A particle \(P\) of mass \(3 m\) is moving in a straight line with speed \(2 u\) on a smooth horizontal table. It collides directly with another particle \(Q\) of mass \(2 m\) which is moving with speed \(u\) in the opposite direction to \(P\). The coefficient of restitution between \(P\) and \(Q\) is \(e\).
Show that the speed of \(Q\) immediately after the collision is \(\frac { 1 } { 5 } ( 9 e + 4 ) u\).
The speed of \(P\) immediately after the collision is \(\frac { 1 } { 2 } u\).
Show that \(e = \frac { 1 } { 4 }\).
The collision between \(P\) and \(Q\) takes place at the point \(A\). After the collision \(Q\) hits a smooth fixed vertical wall which is at right-angles to the direction of motion of \(Q\). The distance from \(A\) to the wall is \(d\).

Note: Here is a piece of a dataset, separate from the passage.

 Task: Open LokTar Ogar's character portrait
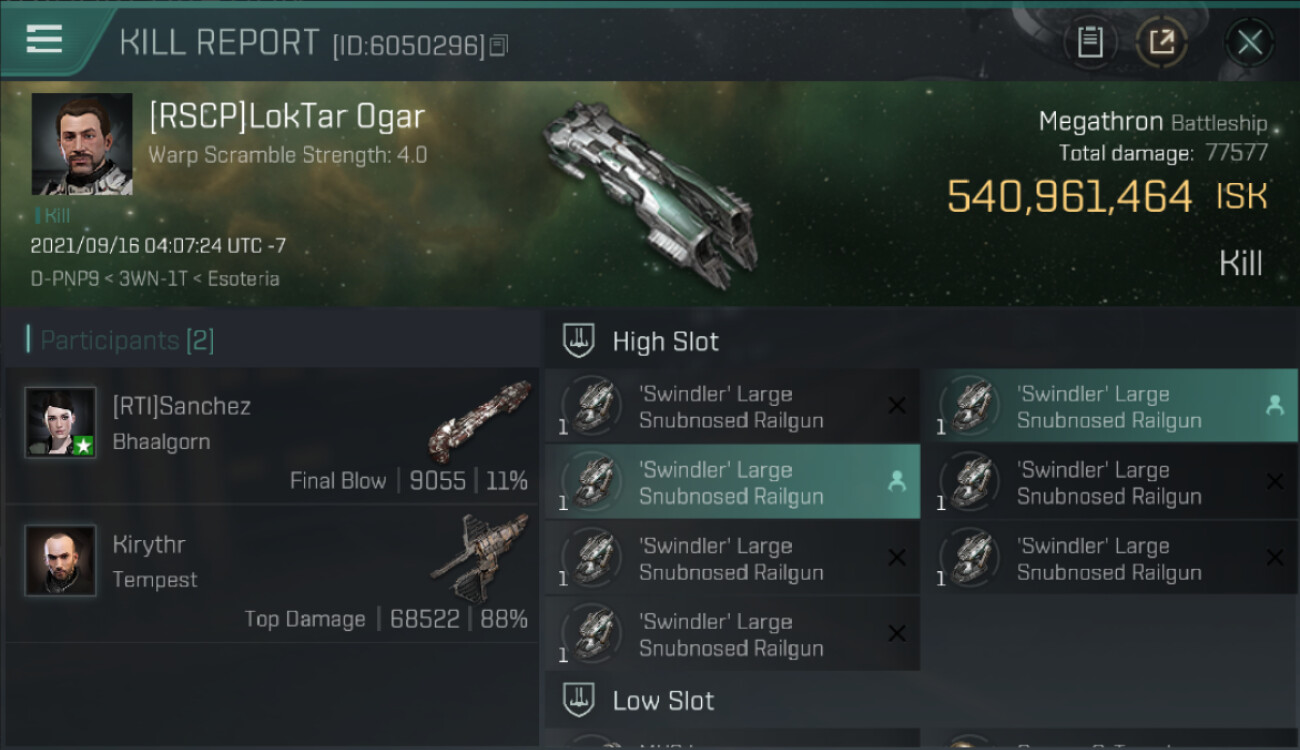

Show that \(P\) is a distance \(\frac { 3 } { 5 } d\) from the wall at the instant when \(Q\) hits the wall.
Particle \(Q\) rebounds from the wall and moves so as to collide directly with particle \(P\) at the point \(B\). Given that the coefficient of restitution between \(Q\) and the wall is \(\frac { 1 } { 5 }\),
find, in terms of \(d\), the distance of the point \(B\) from the wall.